The rule that catches people after they pass: You cleared the evaluation. You're funded. You made $3,000 in your first month. You click 'withdraw.' And the system says: 'Consistency rule not met — your best day is 67% of total profit.' Now you have to keep trading to dilute that ratio. Welcome to post-pass friction.
Methodology: Rule details are based on each firm's official documentation and support articles, verified as of April 2026. Consistency thresholds may change — always check your firm's current rules before relying on these numbers. See our editorial methodology.
How the Consistency Rule Works
The formula is simple:
Consistency Score = Best Single Day P&L ÷ Total Profit × 100
Must be below the threshold (30-50% depending on the firm) to withdraw.

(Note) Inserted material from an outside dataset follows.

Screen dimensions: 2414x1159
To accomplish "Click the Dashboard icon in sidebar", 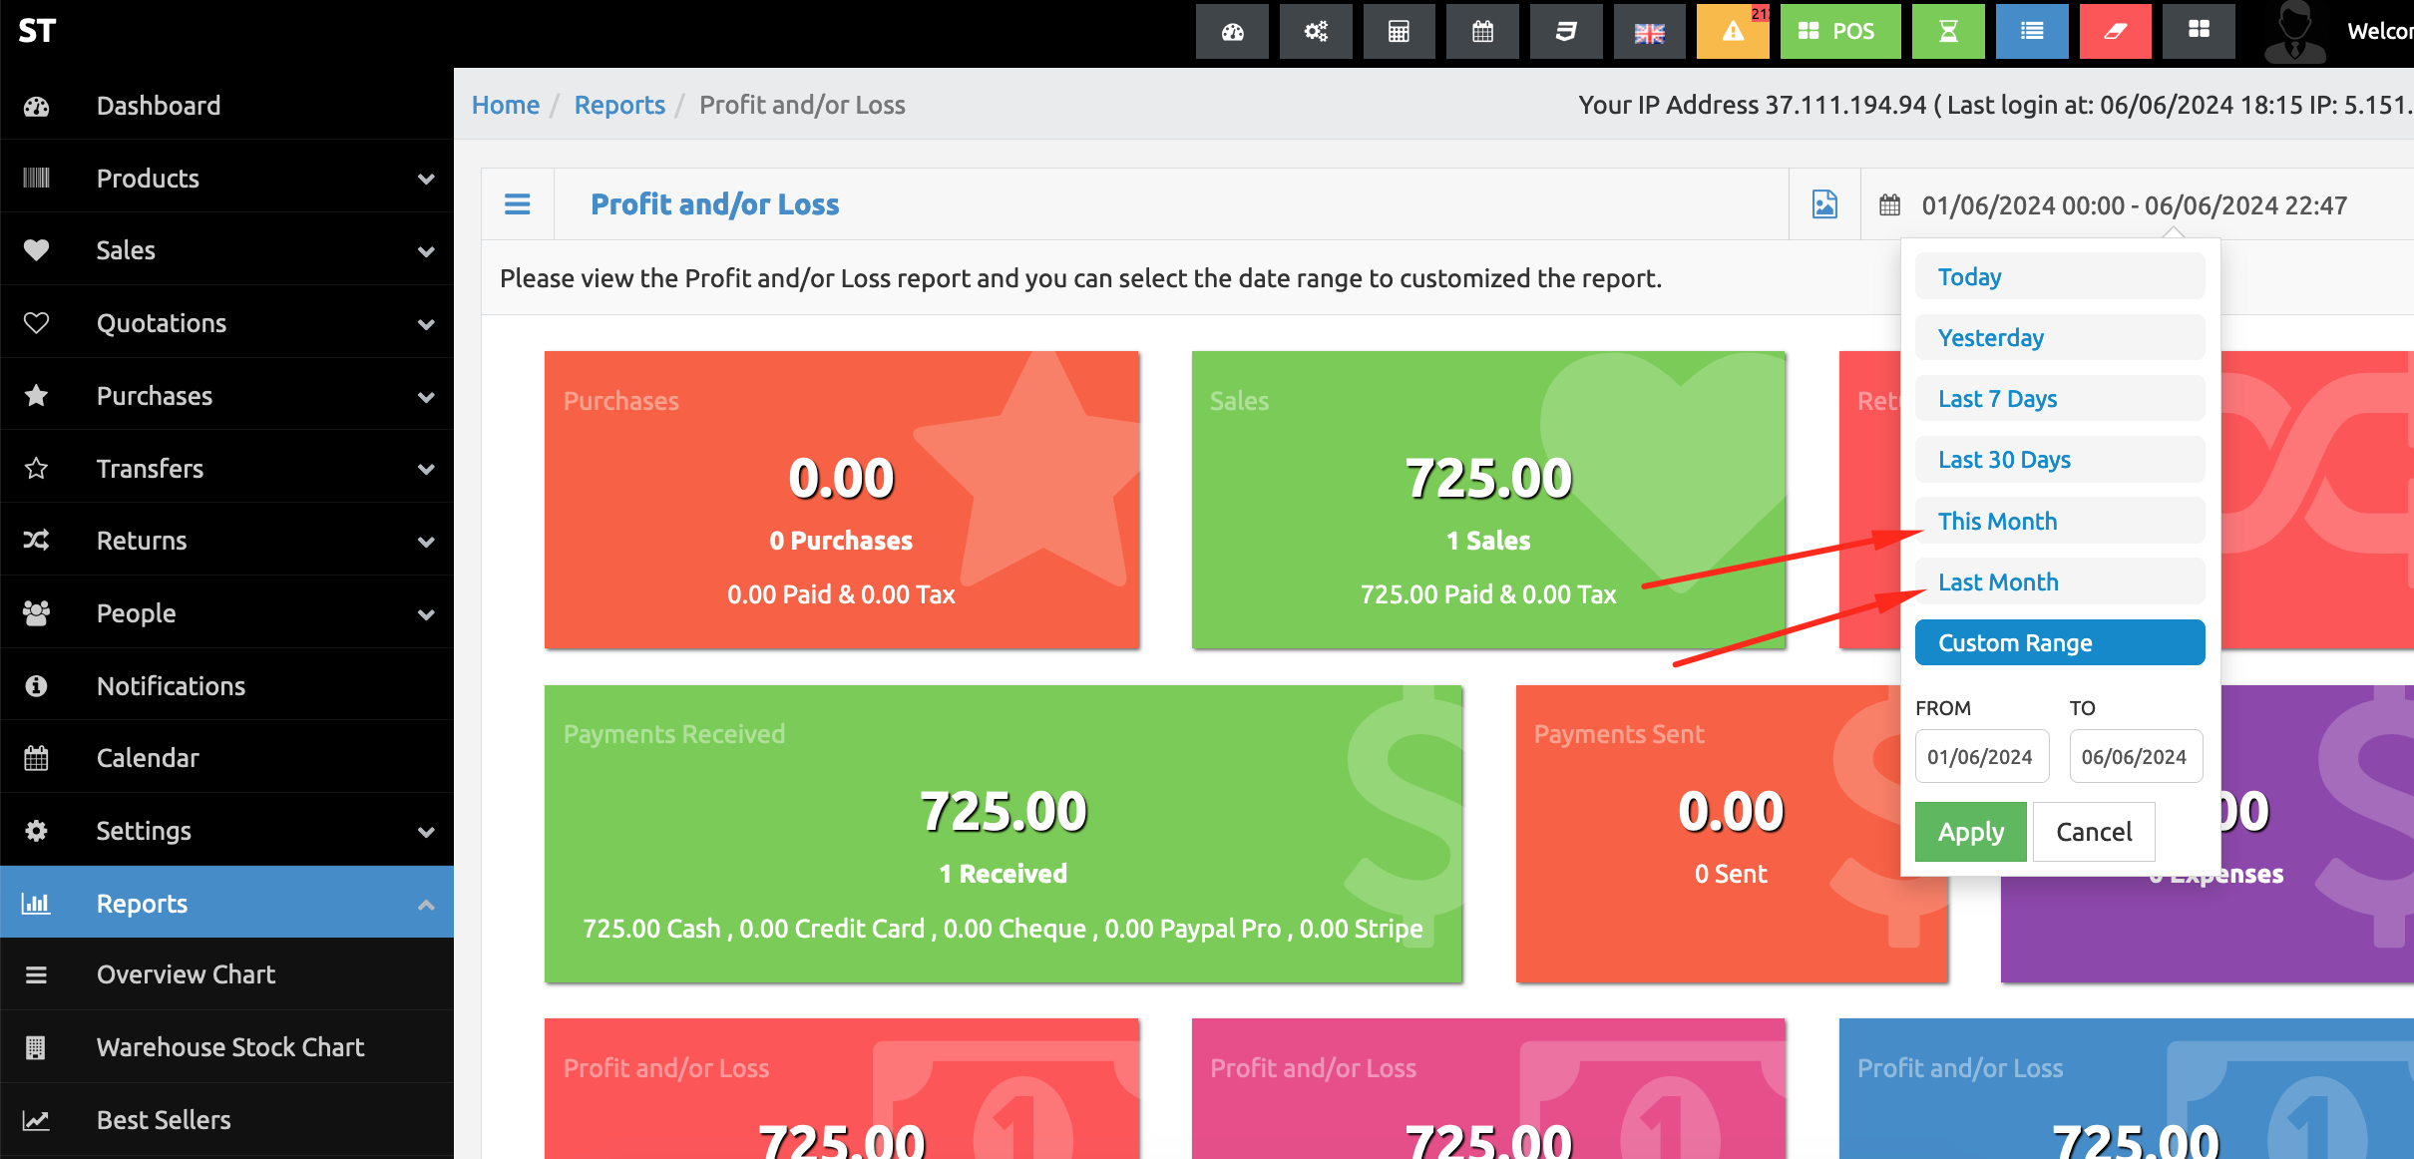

Example: Passing vs Failing the Rule
| Scenario | Total Profit | Best Day | Consistency % | Status (50% rule) |
|---|---|---|---|---|
| Trader A (consistent) | $3,000 | $600 | 20% | ✅ PASS |
| Trader B (mixed) | $3,000 | $1,400 | 47% | ✅ PASS (barely) |
| Trader C (spike) | $3,000 | $2,000 | 67% | 🔴 FAIL |
| Trader D (one big day) | $3,000 | $2,800 | 93% | 🔴 FAIL |
Traders C and D both made $3,000 — same total profit. But their path was different. C had one huge day that carried the month. D basically had one winning day and broke even on every other day. Neither can withdraw despite being profitable.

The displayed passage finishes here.